WORK INSTRUCTIONS :: Reproduce the entries below exactly, but only from the line containing "1931-1940 (112, 495)" to the line containing "dE (24, 1784)", inclusive.

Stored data
▬▬▬▬▬▬
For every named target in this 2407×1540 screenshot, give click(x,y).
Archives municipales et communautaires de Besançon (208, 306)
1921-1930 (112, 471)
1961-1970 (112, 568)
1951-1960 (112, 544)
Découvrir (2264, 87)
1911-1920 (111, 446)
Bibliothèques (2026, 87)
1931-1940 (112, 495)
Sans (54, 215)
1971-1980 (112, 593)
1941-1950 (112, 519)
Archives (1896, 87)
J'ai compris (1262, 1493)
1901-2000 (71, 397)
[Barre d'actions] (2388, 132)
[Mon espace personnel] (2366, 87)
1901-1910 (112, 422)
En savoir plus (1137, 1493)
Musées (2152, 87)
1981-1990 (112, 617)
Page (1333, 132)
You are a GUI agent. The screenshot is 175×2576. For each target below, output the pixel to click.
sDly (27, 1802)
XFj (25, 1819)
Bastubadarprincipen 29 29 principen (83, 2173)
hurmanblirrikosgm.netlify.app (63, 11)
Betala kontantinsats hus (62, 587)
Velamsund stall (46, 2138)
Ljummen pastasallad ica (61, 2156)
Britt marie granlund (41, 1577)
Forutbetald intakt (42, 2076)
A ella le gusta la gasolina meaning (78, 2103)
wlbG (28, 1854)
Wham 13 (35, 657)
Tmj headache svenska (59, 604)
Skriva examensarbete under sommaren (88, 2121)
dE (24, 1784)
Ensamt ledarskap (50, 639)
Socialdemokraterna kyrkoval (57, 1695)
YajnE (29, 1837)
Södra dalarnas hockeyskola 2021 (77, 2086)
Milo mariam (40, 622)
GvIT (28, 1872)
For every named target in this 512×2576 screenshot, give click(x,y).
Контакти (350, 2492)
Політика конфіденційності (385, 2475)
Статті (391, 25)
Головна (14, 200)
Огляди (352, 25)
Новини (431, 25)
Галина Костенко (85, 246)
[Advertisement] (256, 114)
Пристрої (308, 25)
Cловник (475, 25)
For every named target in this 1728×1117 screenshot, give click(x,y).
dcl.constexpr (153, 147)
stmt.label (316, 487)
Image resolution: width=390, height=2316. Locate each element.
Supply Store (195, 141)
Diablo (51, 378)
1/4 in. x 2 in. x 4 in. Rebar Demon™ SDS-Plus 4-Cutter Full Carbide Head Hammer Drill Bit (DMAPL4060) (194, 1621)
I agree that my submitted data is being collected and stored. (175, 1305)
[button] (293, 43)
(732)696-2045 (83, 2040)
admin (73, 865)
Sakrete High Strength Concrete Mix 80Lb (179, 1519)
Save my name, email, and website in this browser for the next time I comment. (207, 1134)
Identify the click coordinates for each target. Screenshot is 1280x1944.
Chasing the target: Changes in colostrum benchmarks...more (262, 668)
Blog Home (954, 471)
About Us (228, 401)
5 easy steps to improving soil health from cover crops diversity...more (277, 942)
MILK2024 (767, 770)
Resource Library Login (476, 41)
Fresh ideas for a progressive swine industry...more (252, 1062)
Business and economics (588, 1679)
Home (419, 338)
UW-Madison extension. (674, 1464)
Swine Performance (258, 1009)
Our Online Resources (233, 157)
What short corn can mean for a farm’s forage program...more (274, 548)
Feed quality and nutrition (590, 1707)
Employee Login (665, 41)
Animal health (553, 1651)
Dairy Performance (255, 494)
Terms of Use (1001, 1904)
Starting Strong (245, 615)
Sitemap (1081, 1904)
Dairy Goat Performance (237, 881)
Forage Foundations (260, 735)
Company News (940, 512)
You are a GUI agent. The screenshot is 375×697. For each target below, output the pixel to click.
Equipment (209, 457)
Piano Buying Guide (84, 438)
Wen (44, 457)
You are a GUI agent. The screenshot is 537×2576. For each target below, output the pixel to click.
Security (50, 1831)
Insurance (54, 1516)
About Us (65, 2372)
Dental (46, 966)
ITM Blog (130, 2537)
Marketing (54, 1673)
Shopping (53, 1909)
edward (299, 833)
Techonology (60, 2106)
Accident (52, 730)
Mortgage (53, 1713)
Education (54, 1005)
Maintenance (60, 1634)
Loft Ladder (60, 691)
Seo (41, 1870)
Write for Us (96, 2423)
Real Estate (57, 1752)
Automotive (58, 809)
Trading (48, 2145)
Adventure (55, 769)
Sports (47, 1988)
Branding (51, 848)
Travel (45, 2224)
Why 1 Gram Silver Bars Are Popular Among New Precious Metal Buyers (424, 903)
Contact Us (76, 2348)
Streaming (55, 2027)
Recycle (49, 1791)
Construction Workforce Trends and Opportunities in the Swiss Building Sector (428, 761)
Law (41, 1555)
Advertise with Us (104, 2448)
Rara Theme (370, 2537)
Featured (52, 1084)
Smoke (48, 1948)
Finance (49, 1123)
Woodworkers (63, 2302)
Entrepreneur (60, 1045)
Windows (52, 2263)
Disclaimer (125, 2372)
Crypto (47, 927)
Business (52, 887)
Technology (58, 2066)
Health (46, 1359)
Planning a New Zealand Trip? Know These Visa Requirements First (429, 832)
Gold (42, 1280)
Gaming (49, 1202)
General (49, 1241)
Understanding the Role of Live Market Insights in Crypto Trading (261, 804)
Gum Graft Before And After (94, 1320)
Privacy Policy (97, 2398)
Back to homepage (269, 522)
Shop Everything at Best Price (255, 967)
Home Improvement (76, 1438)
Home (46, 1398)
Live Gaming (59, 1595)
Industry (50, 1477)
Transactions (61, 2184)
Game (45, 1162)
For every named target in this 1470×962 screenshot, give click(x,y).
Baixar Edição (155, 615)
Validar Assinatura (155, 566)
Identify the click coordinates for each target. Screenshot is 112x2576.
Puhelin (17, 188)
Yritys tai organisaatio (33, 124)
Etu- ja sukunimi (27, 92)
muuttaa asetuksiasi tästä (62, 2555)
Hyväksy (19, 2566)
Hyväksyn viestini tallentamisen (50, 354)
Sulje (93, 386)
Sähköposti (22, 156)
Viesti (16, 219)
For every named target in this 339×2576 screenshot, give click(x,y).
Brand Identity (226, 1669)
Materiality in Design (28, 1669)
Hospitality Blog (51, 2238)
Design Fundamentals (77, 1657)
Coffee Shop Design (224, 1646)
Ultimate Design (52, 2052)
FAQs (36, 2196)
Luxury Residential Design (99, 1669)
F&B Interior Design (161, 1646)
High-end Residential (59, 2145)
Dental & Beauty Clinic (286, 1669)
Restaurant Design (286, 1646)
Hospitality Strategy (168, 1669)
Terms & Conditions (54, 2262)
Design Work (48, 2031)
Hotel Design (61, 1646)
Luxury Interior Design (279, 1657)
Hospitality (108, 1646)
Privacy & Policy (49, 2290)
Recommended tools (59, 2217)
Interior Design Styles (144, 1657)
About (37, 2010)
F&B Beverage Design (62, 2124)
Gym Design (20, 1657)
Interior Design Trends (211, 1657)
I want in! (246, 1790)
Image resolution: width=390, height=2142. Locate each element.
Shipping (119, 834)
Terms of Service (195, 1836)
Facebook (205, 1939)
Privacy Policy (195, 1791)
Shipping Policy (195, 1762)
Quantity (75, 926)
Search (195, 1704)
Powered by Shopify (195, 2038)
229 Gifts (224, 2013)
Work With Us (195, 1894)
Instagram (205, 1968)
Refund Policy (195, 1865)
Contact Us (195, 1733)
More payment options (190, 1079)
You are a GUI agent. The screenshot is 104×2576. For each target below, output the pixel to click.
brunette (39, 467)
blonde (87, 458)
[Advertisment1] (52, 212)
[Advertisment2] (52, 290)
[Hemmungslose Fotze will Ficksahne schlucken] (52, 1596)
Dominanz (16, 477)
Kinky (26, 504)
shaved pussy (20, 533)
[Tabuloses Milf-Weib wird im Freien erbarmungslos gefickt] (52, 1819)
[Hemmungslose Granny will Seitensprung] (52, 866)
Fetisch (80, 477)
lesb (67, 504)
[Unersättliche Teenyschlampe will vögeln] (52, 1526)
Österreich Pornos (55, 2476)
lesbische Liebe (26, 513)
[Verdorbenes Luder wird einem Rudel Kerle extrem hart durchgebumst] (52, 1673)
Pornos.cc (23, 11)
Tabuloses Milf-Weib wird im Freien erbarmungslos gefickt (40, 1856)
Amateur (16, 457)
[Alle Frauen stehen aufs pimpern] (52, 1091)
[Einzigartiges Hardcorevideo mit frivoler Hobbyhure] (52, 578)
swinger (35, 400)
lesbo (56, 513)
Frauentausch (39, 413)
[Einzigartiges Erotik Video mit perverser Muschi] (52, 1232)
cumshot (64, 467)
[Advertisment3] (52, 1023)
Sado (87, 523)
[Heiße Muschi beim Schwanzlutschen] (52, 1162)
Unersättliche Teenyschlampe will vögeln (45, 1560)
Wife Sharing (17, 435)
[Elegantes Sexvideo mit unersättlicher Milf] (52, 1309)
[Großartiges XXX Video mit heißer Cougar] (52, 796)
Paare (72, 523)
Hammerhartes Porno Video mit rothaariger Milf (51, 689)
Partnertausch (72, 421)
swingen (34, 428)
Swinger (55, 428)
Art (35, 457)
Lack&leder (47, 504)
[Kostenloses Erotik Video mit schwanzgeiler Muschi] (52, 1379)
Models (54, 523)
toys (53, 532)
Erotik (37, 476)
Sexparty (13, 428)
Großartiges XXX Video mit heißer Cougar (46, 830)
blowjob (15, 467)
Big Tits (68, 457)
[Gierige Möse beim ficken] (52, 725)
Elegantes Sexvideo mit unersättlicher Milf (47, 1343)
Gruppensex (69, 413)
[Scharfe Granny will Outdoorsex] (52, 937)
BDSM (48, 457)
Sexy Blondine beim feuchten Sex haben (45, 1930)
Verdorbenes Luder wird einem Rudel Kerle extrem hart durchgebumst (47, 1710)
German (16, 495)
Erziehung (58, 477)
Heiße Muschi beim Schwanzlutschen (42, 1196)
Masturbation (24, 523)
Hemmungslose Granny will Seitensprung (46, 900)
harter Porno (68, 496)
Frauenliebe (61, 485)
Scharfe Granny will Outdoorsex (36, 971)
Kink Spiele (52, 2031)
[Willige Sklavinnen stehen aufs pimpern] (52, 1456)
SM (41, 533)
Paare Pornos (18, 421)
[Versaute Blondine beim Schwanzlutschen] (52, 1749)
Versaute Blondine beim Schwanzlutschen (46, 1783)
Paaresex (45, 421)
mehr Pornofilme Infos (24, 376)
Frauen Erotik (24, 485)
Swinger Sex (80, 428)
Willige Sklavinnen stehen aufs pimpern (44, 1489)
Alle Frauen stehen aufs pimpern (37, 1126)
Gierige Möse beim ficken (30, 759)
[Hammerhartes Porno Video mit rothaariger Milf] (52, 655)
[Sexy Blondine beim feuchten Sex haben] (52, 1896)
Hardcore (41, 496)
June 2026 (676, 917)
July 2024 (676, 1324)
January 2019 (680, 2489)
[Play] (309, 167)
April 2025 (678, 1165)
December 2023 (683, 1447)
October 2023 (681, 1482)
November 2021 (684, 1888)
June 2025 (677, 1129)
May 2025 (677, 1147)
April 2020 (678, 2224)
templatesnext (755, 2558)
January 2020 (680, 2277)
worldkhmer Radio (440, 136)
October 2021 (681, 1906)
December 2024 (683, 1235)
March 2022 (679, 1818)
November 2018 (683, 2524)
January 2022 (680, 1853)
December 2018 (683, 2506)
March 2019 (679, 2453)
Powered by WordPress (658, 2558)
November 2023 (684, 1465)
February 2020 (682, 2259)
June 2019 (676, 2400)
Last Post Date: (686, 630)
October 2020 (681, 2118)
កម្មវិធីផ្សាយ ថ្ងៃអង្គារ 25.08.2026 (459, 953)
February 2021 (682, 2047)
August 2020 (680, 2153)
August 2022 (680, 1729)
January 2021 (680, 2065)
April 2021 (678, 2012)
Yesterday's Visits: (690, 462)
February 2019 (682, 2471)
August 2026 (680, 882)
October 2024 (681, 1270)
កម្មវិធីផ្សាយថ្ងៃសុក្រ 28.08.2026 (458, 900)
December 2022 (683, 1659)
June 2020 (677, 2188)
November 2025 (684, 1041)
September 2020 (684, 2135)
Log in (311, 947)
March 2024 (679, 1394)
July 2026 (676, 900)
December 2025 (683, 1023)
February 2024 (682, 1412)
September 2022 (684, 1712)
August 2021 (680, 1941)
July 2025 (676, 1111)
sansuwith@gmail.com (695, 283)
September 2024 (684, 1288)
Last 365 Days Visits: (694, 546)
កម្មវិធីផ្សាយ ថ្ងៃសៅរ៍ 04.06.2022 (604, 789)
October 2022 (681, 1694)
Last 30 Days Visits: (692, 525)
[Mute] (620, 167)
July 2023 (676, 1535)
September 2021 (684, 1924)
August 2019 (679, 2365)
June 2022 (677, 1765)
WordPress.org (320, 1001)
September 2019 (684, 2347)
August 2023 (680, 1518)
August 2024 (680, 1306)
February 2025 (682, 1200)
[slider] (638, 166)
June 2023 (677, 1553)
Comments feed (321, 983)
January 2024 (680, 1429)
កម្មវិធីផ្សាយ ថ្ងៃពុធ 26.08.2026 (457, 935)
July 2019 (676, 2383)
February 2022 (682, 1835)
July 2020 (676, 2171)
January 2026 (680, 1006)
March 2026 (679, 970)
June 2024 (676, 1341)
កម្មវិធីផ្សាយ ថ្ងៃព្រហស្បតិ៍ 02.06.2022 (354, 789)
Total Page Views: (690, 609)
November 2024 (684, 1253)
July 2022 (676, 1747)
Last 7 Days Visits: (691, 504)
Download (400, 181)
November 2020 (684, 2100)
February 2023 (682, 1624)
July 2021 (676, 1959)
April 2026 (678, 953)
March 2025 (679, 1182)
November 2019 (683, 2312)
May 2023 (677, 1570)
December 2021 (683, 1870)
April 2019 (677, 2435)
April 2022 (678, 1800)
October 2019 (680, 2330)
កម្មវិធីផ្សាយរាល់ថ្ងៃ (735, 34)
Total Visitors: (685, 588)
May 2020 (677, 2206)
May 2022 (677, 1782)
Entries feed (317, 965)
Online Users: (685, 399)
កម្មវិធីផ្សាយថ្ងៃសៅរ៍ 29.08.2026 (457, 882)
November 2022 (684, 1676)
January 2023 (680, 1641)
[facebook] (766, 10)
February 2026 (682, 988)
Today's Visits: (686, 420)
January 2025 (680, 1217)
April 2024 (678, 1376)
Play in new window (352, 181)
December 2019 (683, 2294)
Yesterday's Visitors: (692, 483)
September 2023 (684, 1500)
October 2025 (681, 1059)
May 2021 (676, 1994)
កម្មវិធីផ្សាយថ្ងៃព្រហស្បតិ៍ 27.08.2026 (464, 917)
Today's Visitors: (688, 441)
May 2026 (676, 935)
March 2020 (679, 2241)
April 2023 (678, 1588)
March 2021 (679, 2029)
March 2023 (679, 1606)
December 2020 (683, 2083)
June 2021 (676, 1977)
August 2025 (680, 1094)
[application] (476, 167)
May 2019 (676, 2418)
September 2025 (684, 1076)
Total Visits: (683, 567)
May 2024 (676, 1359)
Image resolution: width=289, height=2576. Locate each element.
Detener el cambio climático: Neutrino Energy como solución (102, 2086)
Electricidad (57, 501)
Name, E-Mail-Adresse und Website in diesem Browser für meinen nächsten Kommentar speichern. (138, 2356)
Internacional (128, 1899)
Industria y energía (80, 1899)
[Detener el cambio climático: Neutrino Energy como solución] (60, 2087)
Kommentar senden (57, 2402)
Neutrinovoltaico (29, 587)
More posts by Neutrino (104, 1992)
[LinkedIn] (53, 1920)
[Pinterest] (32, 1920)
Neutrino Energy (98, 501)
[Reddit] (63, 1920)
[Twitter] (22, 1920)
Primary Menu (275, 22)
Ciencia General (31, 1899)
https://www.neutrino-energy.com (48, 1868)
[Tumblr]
▬▬▬▬▬▬
WRITTEN ANSWER ::
1931-1940 (112, 495)
Sans (54, 215)
1971-1980 (112, 593)
1941-1950 (112, 519)
Archives (1896, 87)
J'ai compris (1262, 1493)
1901-2000 (71, 397)
[Barre d'actions] (2388, 132)
[Mon espace personnel] (2366, 87)
1901-1910 (112, 422)
En savoir plus (1137, 1493)
Musées (2152, 87)
1981-1990 (112, 617)
Page (1333, 132)
You are a GUI agent. The screenshot is 175×2576. For each target below, output the pixel to click.
sDly (27, 1802)
XFj (25, 1819)
Bastubadarprincipen 29 29 principen (83, 2173)
hurmanblirrikosgm.netlify.app (63, 11)
Betala kontantinsats hus (62, 587)
Velamsund stall (46, 2138)
Ljummen pastasallad ica (61, 2156)
Britt marie granlund (41, 1577)
Forutbetald intakt (42, 2076)
A ella le gusta la gasolina meaning (78, 2103)
wlbG (28, 1854)
Wham 13 (35, 657)
Tmj headache svenska (59, 604)
Skriva examensarbete under sommaren (88, 2121)
dE (24, 1784)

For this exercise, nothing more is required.